Если кратко — кошмар. И одновременно — безделица по сравнению с целыми веками пыток в загробной зоне, лучше уж так, чем сомнительный кайф от опускания причиндалов в расплавленную смолу.
Осторожно исследуя дарованное мне неродившееся тело, начал чувствовать и материнское. Научился даже определять, когда женщина бодрствует, спит, а также сидит или ходит.
В сухом остатке проведённые в заточении месяцы можно охарактеризовать как тоску смертную. Да, дискомфорт, но не самый страшный в природе. Время воспоминаний, медитаций. Подавленных вспышек раздражения — ну, блин, когда уже?! Тем более, в сосунковом возрасте буду столь же скован, как и в матке. Никто не пустит грудничка в секцию бокса!

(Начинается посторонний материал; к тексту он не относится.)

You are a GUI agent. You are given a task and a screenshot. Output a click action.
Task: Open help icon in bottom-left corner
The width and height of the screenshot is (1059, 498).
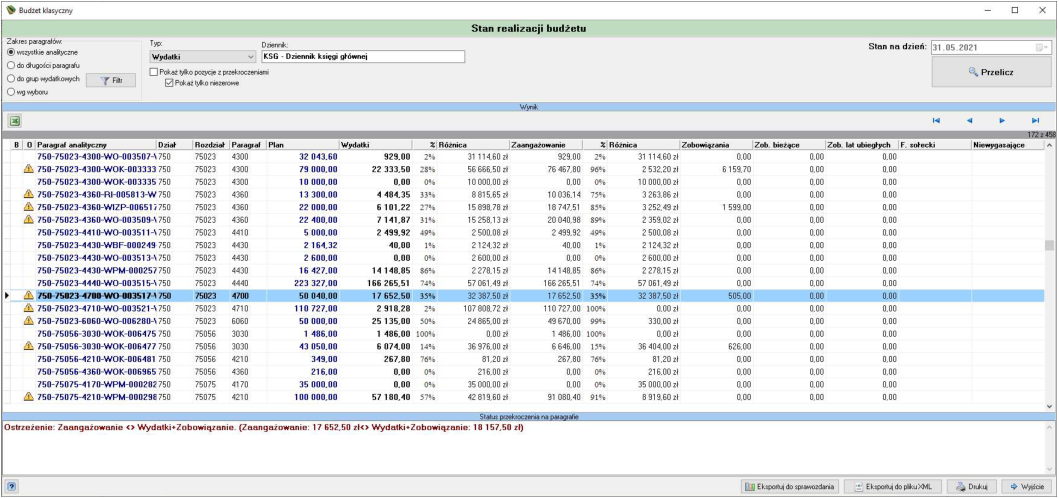pos(11,487)
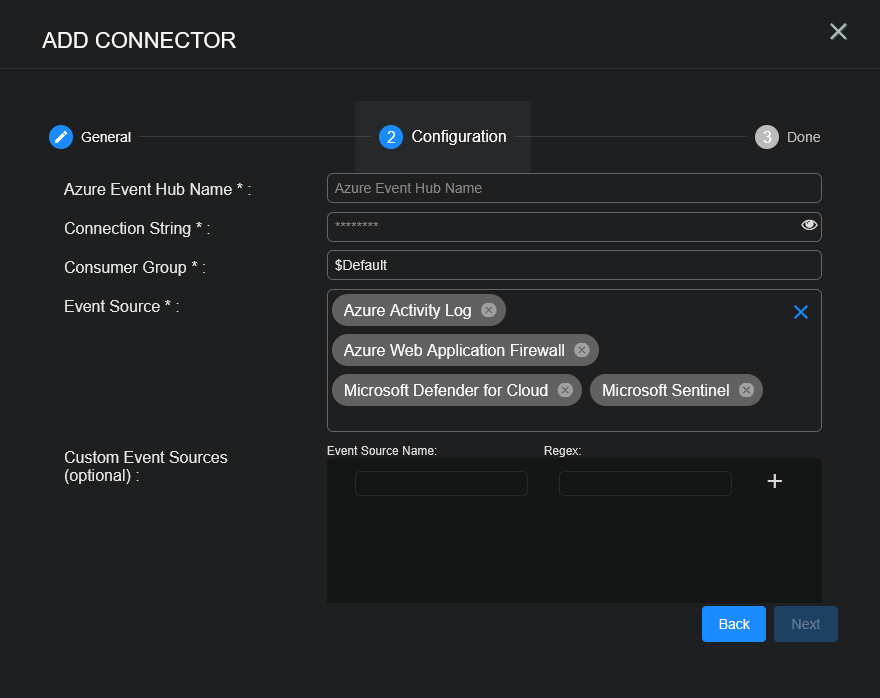Clear all selected event sources
Image resolution: width=880 pixels, height=698 pixels.
click(800, 312)
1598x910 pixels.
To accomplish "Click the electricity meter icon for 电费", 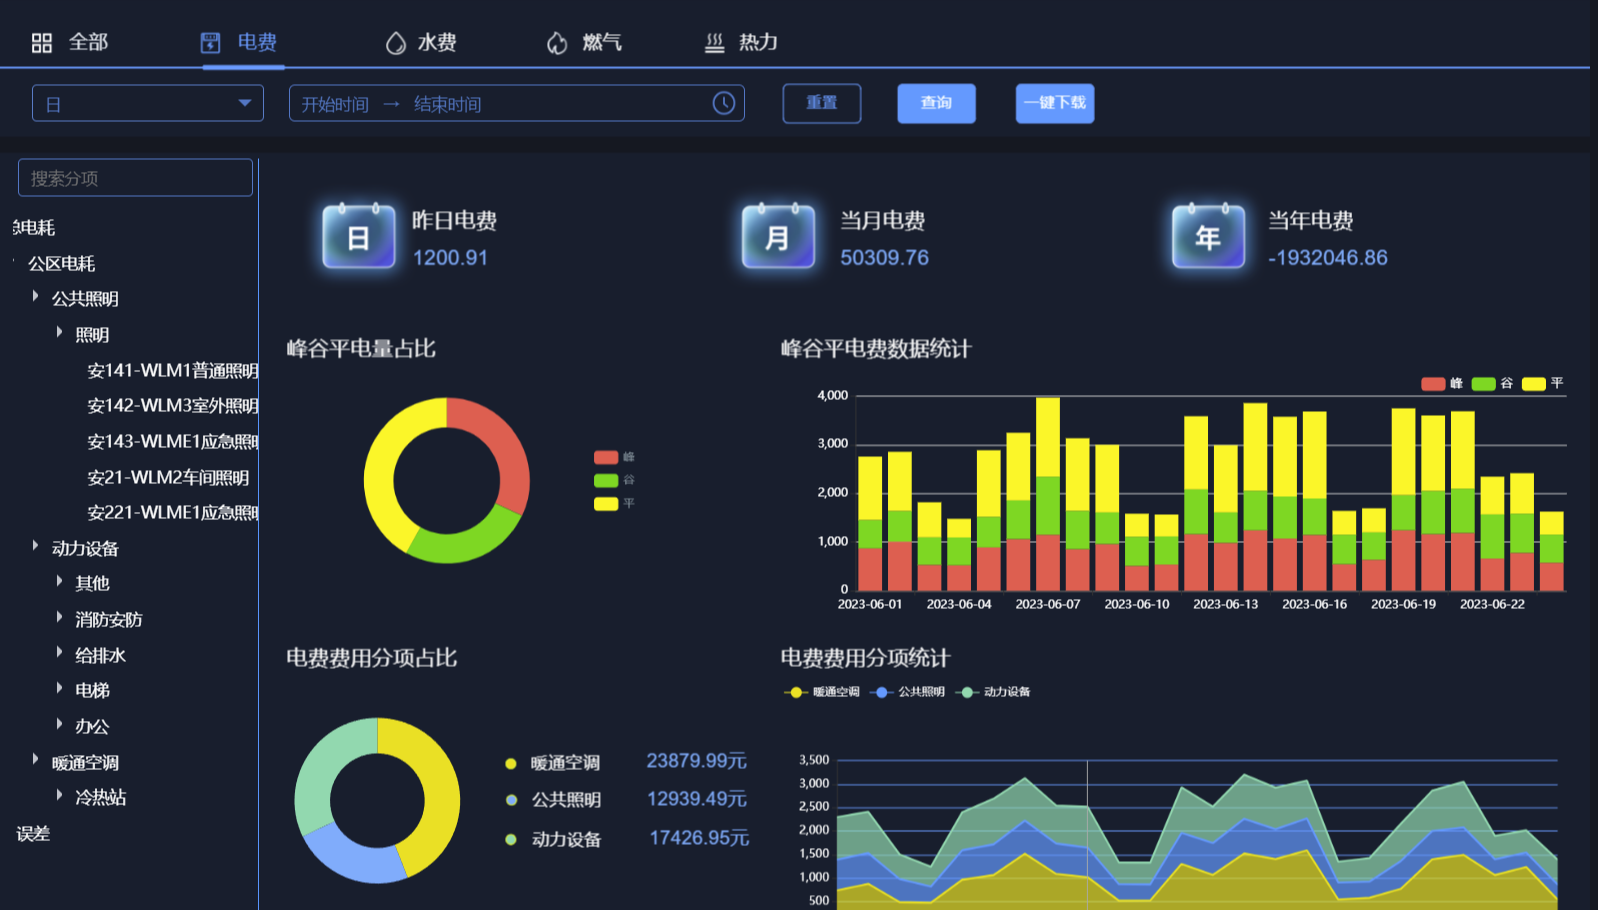I will tap(210, 43).
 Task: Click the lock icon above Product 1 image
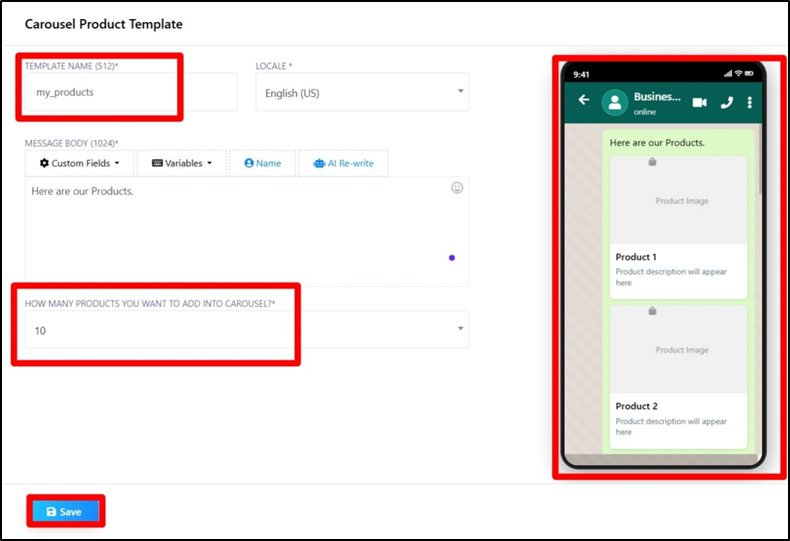[652, 161]
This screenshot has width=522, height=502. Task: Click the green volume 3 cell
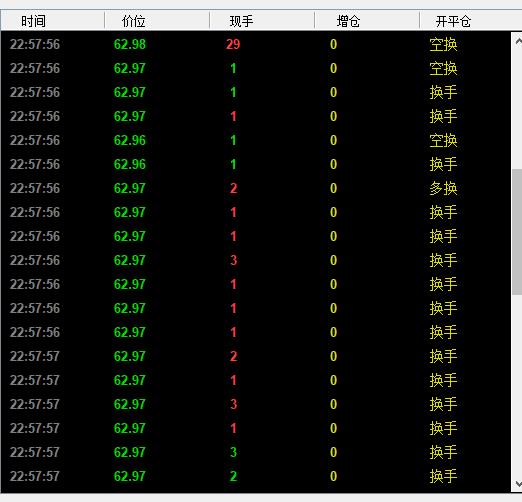(233, 452)
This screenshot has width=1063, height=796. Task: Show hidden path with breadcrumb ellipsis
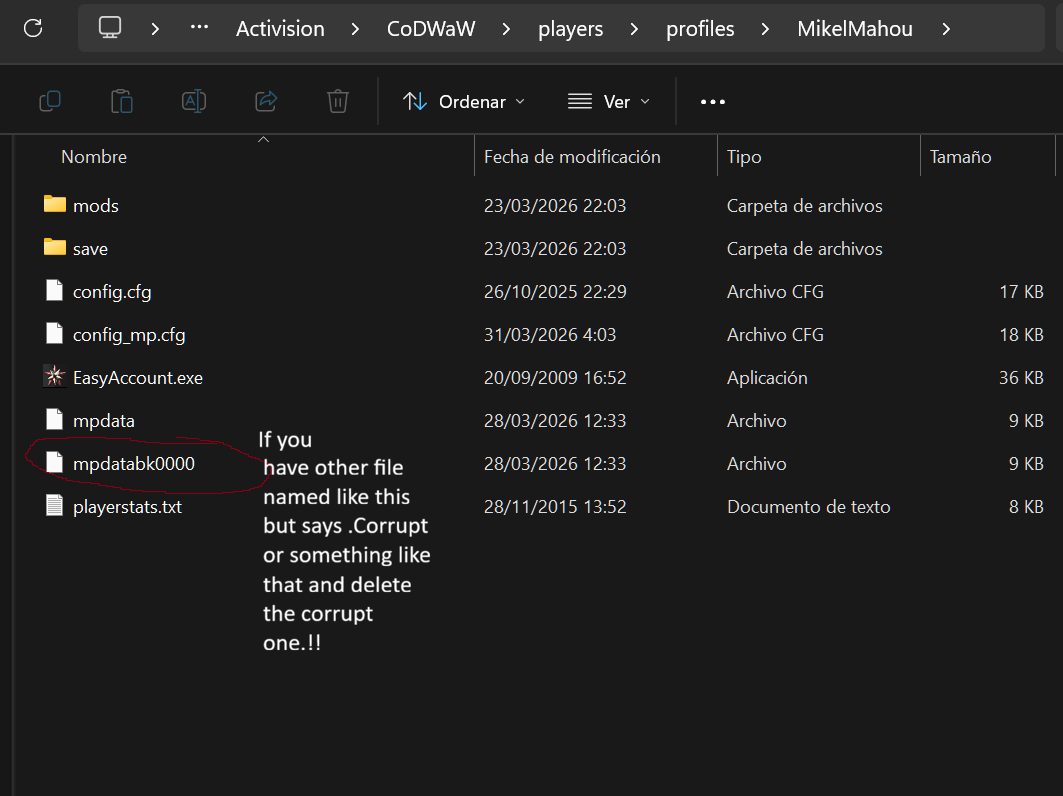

Так или иначе, все хорошее и всё плохое когда-нибудь заканчивается. Мама на прощание так сдавила мне голову интимной частью тела, что даже демонического здоровья едва хватило выдержать, возмущение выразил диким воплем.
— Поздравляю! У вас родился мальчик!
Сказавшую эти слова женщину я не разглядел, глаза не фокусировались, мир представлялся мне просто залитым светом, без деталей, а ещё заполненный моим возмущённым рёвом.
«Родился мальчик», слава Богу, что не девочка, чувствовал бы себя транссексуалом. Кстати, на каком языке сказано? Русский, английский, немецкий, испанский, французский, польский и многие другие мне понятны вполне, не говоря о латыни… Не показалось, действительно — все разговоры в родильном отделении велись на русском. Учитывая немолодость хозяина прежнего тела, наверняка до девяносто первого года выпуска, я очутился где-то в СССР, в очередной раз.
Продолжить размышления не дала пухлая титька, всунутая в мой беззубый рот. Прекратив голосить, впился в сосок, отдаваясь врождённому инстинкту. Чуть-чуть саднило в районе пупка, а так жизнь… Удалась? По крайней мере, началась — с разведки, куда я попал.
Итак, город Минск, Советская Белоруссия. На стене в процедурной висел отрывной календарь: июль тысяча девятьсот шестьдесят первого года. Гагарин уже слетал в космос, в тот год, если не ошибаюсь, едва ли не половина советских новорождённых мужеска полу получила имя первого космонавта. Мой отец настоял на другом, в честь Валерия Попенченко, ставшего второй раз подряд чемпионом СССР по боксу. Лёжа в коляске, слышал его яростный спор с матерью, ничуть спорт не ценящей и настаивавшей на иных вариантах… Ну, пусть будет Валерий Матюшевич, моего мнения никто не спросил, и от меня ничто не зависит.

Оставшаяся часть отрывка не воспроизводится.